Texto do exercício:
O promotor Samuel Nitze perguntou como as propinas eram pagas para Marin e Del Nero. Burzaco respondeu:
– O primeiro pagamento, em 2012, foi da mesma maneira que fazíamos para Ricardo Teixeira: em contas bancárias em lugares distantes (como Ásia e Oriente Médio), em nome de pessoas que nunca tínhamos ouvido falar. O dinheiro inicialmente saía de contas da própria Conmebol. Depois isso mudou. Criamos empresas que transferiam o dinheiro para eles.
Burzaco relatou que, em dezembro de 2012, foi novamente abordado por Grondona, Marin e Del Nero, desta vez em Assunção, no Paraguai, durante um evento da Conmebol.
– Grondona me disse que o Brasil é poderoso, que eles [Marin e Del Nero] são dois e que os US$ 600 mil já não eram suficientes, pois tinham que dividir o dinheiro. Então me pediu para aumentar o valor da propina para US$ 900 mil, ou US$ 450 mil para cada um. E eu concordei. Nós criamos empresas e começamos a transferir o dinheiro.
O presidente da CBF emitiu uma nota rebatendo as declarações de Burzaco. Del Nero também disse que jamais foi membro do comitê executivo da Conmebol - a página da Fifa, porém, diz que ele fez parte do Comitê Executivo da entidade sul-americana, assim como há registro no próprio site da CBF.
"Com referência à citação feita à sua pessoa pelo delator premiado Alejandro Burzaco na Corte de Justiça do Brooklin, New York, EUA, o presidente da CBF, MARCO POLO DEL NERO, vem a público esclarecer que nega, com indignação, que tivesse conhecimento de qualquer esquema de corrupção supostamente existente no âmbito das entidades do futebol a que se referiu. As investigações levadas a efeito naquele país não apontaram qualquer indício de recebimento de vantagens econômicas ou de qualquer outra natureza por parte do atual presidente da CBF. Igualmente, o que ali ficou apurado foi que os contratos sob suspeita não foram por ele assinados nem correspondem ao período de sua gestão na presidência da CBF. Esclarece, ainda, que jamais foi membro do Comitê Executivo da Conmebol, mostrando-se também falsa essa informação. Por fim, reafirma que nunca participou, direta ou indiretamente, de qualquer irregularidade ao longo de todas atividades de representação que exerce ou tenha exercido.”

Dados do exercício:
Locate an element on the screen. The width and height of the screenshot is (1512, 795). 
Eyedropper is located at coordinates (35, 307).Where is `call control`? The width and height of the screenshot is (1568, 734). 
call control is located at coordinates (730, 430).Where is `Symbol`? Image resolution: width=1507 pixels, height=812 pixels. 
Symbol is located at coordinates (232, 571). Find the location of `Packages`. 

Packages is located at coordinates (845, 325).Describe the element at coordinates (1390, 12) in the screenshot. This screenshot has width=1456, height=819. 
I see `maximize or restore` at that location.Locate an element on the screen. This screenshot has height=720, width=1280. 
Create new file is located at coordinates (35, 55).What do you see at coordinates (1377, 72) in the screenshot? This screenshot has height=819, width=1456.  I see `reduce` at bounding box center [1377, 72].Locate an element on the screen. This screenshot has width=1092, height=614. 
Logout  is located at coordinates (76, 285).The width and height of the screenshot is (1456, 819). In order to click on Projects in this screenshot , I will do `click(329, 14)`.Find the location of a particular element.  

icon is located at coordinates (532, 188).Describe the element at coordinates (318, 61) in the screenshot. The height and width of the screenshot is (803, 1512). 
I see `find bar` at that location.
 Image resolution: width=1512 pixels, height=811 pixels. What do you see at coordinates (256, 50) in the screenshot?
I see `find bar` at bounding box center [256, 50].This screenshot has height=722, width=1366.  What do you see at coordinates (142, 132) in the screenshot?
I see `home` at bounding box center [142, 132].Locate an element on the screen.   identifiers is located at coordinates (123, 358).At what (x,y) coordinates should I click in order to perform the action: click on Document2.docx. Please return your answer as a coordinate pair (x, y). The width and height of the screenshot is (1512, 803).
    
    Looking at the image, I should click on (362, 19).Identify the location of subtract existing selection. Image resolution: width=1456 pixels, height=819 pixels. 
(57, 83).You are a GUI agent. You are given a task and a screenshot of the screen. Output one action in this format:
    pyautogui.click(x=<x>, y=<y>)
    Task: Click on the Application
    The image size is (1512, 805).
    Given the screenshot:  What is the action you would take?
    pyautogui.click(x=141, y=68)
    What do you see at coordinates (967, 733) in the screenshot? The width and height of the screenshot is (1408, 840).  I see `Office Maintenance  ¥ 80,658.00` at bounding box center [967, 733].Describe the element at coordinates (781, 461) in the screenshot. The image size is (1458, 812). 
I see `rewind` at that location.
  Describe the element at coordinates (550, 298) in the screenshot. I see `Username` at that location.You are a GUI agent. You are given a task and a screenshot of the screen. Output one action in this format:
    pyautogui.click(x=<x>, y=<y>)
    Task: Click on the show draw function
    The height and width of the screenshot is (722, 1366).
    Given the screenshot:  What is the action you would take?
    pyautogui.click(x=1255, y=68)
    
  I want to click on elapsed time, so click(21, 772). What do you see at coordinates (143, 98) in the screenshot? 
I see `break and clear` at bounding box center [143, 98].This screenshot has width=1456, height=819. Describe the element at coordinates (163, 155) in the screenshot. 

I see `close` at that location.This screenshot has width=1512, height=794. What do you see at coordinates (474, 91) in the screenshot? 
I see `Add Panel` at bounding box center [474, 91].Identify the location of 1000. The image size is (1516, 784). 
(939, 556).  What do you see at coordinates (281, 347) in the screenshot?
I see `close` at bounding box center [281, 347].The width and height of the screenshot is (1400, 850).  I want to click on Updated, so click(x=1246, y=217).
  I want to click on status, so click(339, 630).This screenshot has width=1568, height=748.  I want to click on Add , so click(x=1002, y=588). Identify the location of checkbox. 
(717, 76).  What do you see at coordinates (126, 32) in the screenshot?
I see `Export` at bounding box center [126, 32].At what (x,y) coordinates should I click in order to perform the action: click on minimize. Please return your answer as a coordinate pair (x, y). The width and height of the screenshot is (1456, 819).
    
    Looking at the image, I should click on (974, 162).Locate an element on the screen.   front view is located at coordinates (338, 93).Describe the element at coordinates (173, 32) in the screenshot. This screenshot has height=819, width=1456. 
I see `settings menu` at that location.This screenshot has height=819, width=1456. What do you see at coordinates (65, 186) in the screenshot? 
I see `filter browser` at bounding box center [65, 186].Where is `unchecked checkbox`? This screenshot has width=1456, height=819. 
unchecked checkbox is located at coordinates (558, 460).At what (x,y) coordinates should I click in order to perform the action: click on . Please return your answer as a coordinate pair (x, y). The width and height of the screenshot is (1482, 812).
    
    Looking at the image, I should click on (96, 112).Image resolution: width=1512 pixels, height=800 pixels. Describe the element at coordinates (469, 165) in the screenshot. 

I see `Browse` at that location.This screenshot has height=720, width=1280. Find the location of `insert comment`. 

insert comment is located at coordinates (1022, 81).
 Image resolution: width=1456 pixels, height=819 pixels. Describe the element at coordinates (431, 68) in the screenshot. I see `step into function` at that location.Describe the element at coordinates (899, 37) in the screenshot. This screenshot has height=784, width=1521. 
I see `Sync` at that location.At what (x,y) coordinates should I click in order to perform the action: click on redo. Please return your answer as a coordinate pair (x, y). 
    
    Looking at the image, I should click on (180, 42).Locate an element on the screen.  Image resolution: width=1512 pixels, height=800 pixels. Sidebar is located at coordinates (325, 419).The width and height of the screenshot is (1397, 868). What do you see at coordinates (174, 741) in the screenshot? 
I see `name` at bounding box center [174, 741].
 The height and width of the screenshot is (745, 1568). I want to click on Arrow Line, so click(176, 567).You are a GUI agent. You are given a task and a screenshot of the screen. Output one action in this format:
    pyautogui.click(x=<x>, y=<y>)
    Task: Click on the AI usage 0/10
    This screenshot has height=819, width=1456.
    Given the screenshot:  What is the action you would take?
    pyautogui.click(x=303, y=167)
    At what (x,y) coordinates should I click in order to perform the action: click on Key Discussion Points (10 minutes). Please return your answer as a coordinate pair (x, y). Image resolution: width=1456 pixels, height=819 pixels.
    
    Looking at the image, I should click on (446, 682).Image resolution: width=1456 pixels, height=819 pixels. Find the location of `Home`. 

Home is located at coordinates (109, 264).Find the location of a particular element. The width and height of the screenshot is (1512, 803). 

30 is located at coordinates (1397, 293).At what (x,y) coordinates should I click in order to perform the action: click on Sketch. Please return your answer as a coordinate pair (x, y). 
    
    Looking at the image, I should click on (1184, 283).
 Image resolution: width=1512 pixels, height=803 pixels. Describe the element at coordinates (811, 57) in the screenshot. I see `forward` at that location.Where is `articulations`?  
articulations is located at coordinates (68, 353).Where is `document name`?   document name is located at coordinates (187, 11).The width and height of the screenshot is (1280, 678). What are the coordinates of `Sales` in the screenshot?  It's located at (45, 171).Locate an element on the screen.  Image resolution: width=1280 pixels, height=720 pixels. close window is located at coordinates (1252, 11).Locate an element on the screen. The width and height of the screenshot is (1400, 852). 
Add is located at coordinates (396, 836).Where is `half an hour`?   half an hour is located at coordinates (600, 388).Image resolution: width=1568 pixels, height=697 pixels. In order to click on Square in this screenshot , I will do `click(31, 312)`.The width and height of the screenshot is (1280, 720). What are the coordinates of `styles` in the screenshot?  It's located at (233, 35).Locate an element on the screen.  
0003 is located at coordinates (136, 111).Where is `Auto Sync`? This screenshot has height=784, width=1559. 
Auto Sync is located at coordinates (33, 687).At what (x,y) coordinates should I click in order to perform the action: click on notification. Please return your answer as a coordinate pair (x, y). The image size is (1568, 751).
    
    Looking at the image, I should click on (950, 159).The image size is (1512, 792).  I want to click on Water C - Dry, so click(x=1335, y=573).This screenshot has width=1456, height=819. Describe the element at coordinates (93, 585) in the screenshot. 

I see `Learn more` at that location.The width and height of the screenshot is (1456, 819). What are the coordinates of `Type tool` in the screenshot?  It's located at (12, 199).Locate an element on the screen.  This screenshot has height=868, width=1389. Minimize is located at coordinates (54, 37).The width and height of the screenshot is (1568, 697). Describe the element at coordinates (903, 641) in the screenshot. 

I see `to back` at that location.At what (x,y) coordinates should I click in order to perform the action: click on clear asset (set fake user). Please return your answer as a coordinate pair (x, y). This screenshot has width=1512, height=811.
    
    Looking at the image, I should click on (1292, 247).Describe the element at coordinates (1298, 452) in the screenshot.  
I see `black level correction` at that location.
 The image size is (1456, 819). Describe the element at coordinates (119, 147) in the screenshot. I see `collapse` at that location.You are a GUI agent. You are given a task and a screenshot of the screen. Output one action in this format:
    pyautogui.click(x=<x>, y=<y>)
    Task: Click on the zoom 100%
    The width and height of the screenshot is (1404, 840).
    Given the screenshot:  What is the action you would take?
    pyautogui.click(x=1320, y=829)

Objetivo da tarefa:
Repita sem nenhuma alteração tudo o que vai de "Burzaco relatou que, em" até "site da CBF." no texto sobre o depoimento de Burzaco. Os registros vêm de outra fonte.

Resultado do exercício:
Burzaco relatou que, em dezembro de 2012, foi novamente abordado por Grondona, Marin e Del Nero, desta vez em Assunção, no Paraguai, durante um evento da Conmebol.
– Grondona me disse que o Brasil é poderoso, que eles [Marin e Del Nero] são dois e que os US$ 600 mil já não eram suficientes, pois tinham que dividir o dinheiro. Então me pediu para aumentar o valor da propina para US$ 900 mil, ou US$ 450 mil para cada um. E eu concordei. Nós criamos empresas e começamos a transferir o dinheiro.
O presidente da CBF emitiu uma nota rebatendo as declarações de Burzaco. Del Nero também disse que jamais foi membro do comitê executivo da Conmebol - a página da Fifa, porém, diz que ele fez parte do Comitê Executivo da entidade sul-americana, assim como há registro no próprio site da CBF.